Since nScale deploys the OkeraEnsemble access proxy with least-privilege access to Amazon EMR, it has no IAM permissions naturally and retrieves its credentials to sign Amazon S3 requests from the Okera Policy Engine (Planner). Consequently, when you deploy OkeraEnsemble in nScale mode, you must provide access to the Amazon S3 buckets using either of two methods:

  1. Using Amazon S3's assume secondary role feature. For Amazon S3 buckets that use assume secondary roles (bucket role map), the OkeraEnsemble access proxy retrieves the AWS Security Token Service (STS) credentials associated with the Amazon Resource Name (ARN) for the Amazon S3 bucket.

  2. By setting the OKERA_SYSTEM_IAM_ROLE_ARN configuration parameter in the Okera configuration file to the IAM Amazon Resource Name (ARN) associated with the Okera cluster. When this is activated, Okera can grant OkeraEnsemble nScale users access to buckets to which the Okera cluster has access by permission through its IAM role. When OKERA_SYSTEM_IAM_ROLE_ARN is set to a role ARN, Okera adds a trust relationship with the role itself. For example, if the role ARN is arn:aws:iam::1234567890:role/odap-iam-role, the trust relationship would be:

    {
      "Effect": "Allow",
      "Principal": {
          "AWS": "arn:aws:iam::1234567890:role/odap-iam-role"
       },
       "Action": "sts:AssumeRole"
    }
    

Referencing Amazon S3 Objects in Okera Configuration Parameters in nScale Amazon EMR Deployments

You can reference objects stored in Amazon S3 as Okera configuration parameters for odas-emr-bootstrap. Okera pulls the objects referenced in the configuration parameters and mounts them in the nScale container, making the Amazon S3 paths available to Okera for processing. For example, this is helpful when configuring the SSL certificate and key required to start the OkeraEnsemble Amazon EMR access proxy in TLS/SSL mode:

--external-objects-to-container SSL_CERTIFICATE_FILE=s3://bucket/certificate-object, SSL_KEY_FILE=s3://bucket/key-object

If SSL_CERTIFICATE_FILE specifies the path to the SSL certificates file in Amazon S3 and SSL_KEY_FILE specifies the path to the SSL key file in Amazon S3, these paths can be used by the OkeraEnsemble access proxy for any necessary TLS/SSL processing.

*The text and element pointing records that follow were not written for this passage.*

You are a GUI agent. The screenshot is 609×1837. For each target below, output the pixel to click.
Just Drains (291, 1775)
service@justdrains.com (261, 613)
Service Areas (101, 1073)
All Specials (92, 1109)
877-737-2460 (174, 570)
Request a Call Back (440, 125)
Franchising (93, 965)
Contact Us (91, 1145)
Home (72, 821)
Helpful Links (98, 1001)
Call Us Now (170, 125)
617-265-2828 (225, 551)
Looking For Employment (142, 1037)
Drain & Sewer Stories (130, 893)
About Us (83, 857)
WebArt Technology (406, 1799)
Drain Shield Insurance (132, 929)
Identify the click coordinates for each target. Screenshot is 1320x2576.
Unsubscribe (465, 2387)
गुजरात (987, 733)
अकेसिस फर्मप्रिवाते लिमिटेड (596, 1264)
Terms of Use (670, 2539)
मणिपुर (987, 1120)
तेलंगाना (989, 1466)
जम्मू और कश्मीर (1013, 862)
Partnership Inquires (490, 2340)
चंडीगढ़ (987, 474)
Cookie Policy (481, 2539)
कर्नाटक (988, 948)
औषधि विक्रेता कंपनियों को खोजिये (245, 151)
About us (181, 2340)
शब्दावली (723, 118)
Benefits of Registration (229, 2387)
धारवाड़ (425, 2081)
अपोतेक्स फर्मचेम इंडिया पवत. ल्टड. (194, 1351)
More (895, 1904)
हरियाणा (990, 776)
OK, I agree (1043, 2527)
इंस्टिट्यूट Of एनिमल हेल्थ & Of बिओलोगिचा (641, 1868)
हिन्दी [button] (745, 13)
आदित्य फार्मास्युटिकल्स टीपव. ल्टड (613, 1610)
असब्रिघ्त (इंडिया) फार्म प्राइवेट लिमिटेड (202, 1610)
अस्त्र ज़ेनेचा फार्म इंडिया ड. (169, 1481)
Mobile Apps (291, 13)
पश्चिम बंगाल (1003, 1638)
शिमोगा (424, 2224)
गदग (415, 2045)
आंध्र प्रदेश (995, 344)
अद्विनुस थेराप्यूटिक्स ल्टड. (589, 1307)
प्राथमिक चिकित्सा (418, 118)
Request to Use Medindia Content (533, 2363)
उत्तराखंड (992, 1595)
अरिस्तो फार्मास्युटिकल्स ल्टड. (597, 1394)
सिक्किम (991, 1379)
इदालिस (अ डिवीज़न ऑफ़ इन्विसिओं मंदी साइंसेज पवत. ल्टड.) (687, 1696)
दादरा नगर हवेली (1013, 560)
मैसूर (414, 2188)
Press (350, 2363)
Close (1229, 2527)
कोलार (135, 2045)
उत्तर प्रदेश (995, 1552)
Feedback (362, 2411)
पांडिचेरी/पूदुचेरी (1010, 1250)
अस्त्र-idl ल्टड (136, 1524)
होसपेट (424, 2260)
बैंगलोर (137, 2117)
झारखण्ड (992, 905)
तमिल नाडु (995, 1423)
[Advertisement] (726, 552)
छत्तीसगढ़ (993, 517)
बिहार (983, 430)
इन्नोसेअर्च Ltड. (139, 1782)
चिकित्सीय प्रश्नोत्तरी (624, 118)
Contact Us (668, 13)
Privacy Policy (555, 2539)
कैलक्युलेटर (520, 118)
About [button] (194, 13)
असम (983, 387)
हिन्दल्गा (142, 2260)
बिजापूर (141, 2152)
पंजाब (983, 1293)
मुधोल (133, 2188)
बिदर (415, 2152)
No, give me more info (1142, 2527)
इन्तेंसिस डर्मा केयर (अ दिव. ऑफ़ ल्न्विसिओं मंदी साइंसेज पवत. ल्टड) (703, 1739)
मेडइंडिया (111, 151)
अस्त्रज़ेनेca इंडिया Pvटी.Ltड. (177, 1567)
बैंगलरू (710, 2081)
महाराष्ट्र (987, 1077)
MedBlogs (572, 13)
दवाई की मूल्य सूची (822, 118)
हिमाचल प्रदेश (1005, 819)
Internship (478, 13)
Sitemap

OkeraEnsemble nScale System Token Duration Controls

You can specify the duration, in minutes, of the JWT system token for OkeraEnsemble nScale processing. The SYSTEM_TOKEN_DURATION_MIN configuration parameter, can be set on the nScale container using the Okera Amazon EMR odas-emr-bootstrap script to configure the duration of the Okera system token. For example, passing the following arguments with the odas-emr-bootstrap.sh script will configure the system token duration time to 300 minutes. Valid values are positive integers. The default value is equivalent to one day (1440 minutes).

--local-worker-env-vars "-e SYSTEM_TOKEN_DURATION_MIN=300"

This configuration setting only works when the nScale proxy is configured using JWT_PRIVATE_KEY and not with SYSTEM_TOKEN. When configured using JWT_PRIVATE_KEY, the nScale access proxy generates its own token and the SYSTEM_TOKEN_DURATION_MIN setting determines how long that token is good for. When configured with SYSTEM_TOKEN, the SYSTEM_TOKEN_DURATION_MIN setting has no effect because the JWT token identified by the SYSTEM_TOKEN path includes an embedded expiration time that cannot be governed by SYSTEM_TOKEN_DURATION_MIN setting. If both JWT_PRIVATE_KEY and SYSTEM_TOKEN are specified, the JWT_PRIVATE_KEY is used and the SYSTEM_TOKEN is ignored.